La red de redes se ha convertido en el mejor aliado para estos establecimientos tan íntimos. Descubrir la sexualidad de uno mismo, explorar nuevos horizontes y experimentar con la pareja son tendencias que cada vez generan más inquietud entre el público. El gran tabú del erotismo, del cuerpo humano y de todos los placeres que lo rodean es algo que se está cayendo de la misma forma que lo haría una venda que se desprende de los ojos. La sociedad actual tiene más curiosidad y tiene menos tapujos a la hora de tratar todo lo que tenga un toque sexual.

Somos más abiertos, pero este cambio de mentalidad también se debe a la facilidad de propagación y de encontrar más personas que no se cortan un pelo a la hora de tocar estos temas. Internet, con toda la revolución que ha supuesto en prácticamente todos los niveles, se ha postulado como el compañero perfecto para esta liberación y erradicación de los tabúes. Las personas han encontrado en esta tecnología una herramienta perfecta para tratar con otros, para buscar información y para ir normalizando algo que antes se trataba como prohibido.

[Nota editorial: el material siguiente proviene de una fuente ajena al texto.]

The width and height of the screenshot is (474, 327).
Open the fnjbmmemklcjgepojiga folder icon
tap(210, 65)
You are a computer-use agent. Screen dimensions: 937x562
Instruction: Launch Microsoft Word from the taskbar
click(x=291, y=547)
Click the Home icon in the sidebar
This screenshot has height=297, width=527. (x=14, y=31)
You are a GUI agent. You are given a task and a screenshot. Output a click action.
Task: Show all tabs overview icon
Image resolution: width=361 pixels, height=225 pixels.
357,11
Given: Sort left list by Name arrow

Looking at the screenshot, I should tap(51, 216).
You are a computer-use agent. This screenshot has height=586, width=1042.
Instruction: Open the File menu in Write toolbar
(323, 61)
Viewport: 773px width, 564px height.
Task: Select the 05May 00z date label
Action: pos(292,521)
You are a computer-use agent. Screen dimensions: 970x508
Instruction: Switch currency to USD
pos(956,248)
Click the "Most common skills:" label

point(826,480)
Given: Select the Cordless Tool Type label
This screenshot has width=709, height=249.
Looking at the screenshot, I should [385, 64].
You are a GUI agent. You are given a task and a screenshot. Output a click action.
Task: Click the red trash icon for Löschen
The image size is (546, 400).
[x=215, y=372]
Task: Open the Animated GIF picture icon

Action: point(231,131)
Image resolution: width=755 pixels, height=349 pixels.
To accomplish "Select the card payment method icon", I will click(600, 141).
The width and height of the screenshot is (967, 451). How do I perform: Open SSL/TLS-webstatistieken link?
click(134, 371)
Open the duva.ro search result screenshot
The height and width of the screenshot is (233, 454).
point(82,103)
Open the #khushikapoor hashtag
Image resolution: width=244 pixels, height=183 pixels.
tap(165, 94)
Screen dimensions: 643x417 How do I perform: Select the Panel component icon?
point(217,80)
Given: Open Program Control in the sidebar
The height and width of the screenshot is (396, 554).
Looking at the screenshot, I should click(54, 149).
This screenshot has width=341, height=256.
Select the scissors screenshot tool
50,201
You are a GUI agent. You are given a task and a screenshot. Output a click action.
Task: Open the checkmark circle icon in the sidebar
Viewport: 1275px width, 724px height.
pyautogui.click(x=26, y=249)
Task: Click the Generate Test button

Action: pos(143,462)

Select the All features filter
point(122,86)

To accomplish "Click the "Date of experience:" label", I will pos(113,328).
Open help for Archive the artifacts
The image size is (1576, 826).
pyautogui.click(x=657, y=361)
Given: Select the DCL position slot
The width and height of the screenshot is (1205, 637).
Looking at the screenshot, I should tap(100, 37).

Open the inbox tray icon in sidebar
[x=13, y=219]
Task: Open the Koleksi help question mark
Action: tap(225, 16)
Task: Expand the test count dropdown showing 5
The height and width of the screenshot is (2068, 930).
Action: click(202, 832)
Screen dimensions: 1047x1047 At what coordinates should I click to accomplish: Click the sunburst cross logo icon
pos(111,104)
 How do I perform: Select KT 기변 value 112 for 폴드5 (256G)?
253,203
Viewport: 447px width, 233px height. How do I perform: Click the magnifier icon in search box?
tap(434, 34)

No es el único factor, por supuesto. La sociedad ha comenzado a considerar el sexo como algo más natural que antaño, como algo más de la vida cotidiana que no tiene por qué ser hablado entre cuchicheos y a escondidas. Aunque aquí, de nuevo, la red de redes ha puesto su gran granito de arena; y es también ha favorecido mucho la comunicación entre personas, como propiciado vías alternativas para descubrir aún más sobre un mundo que antes estaba visto con mucho más recelo.

Los primeros que lo han notado, además de nosotros, han sido los negocios que viven de ello. Los sexshop cada vez tienen más clientela, cada vez son más conocidos y cada vez se toman más como algo común en lugar de como lugares a los que van personas raras; como también han encontrado en internet el lugar perfecto para ampliar su negocio. ¿Por qué? Por tres sencillas pero enormes razones.

Privacidad

Sí, se ha normalizado; pero todavía hay personas que lo quieren tratar con la mayor discreción. En este sentido, los sexshop online son totalmente idóneos. Puedes visitarlos desde casa, echar un vistazo a todos los que quieras y conocer todo el catálogo que tienen; y lo mejor es que no hay nadie que te vea, ni siquiera que sepa dónde has mirado o dónde vas a mirar. Te ahorras miradas indiscretas, que las sigue habiendo, y algún que otro cuchicheo incómodo. Además, puedes echar un vistazo con toda la tranquilidad del mundo y sin pudor alguno.

Quizás esta sea la gran ventaja de internet, puedes mirar donde quieras y cuando quieras, y nadie sabrá que lo has hecho, salvo que quieras dejar tu huella.

Variedad

No es que puedas encontrar una tienda erótica, ni dos, ni tres… Es que puedes encontrar cientos y cientos. Solo introducir una búsqueda en Google te lleva a una ingente cantidad de nombres y establecimientos distintos para que te pierdas durante horas mirando y comparando precios.

Y esto de la variedad no solo se aplica a la cantidad de tiendas online, sino también a la de productos. En internet se puede encontrar de todo, sea cual sea el sector al que te lances a mirar. Solo hay que tener un poco de paciencia y curiosidad para empezar a descubrir cosas que puede que nunca hubieras imaginado siquiera que existían.

Comodidad

La última, pero no menos importante, baza de los sex shop en la red de redes. No tienes que desplazarte, ni siquiera buscar una tienda cercana a casa para moverte poco, ni tampoco una apartada para que nadie te vea (si eres más pudoroso). Solo tienes que entrar a la tienda en cuestión a través de la red de redes, solicitar lo que quieres a través de su inmenso catálogo y esperar a que llegue a tu casa.

Para colmo, algunas, a partir de ciertas cantidades, ofrecen gastos de envío completamente gratuitos, y hasta envíos en menos de 48 horas. ¿Es o no es cómodo hacer una compra a través de internet?

Este trío de grandes razones son lo que ha impulsado a los sex shop en los últimos años en el plano digital. Han sabido posicionarse, adaptar sus servicios a las exigencias de los tiempos que corren, y además lo han hecho en una época en la que estamos avanzando a pasos agigantados en cuanto a la normalización de lo sexual.

Sí, sigue habiendo pudores y vergüenzas; pero con una mirada al pasado está más que claro que todo ha cambiado de una forma bestial. ¿Cuánto más cambiará? Eso es algo que no podemos vaticinar, pero desde luego estos establecimientos seguirán ahí al pie del cañón.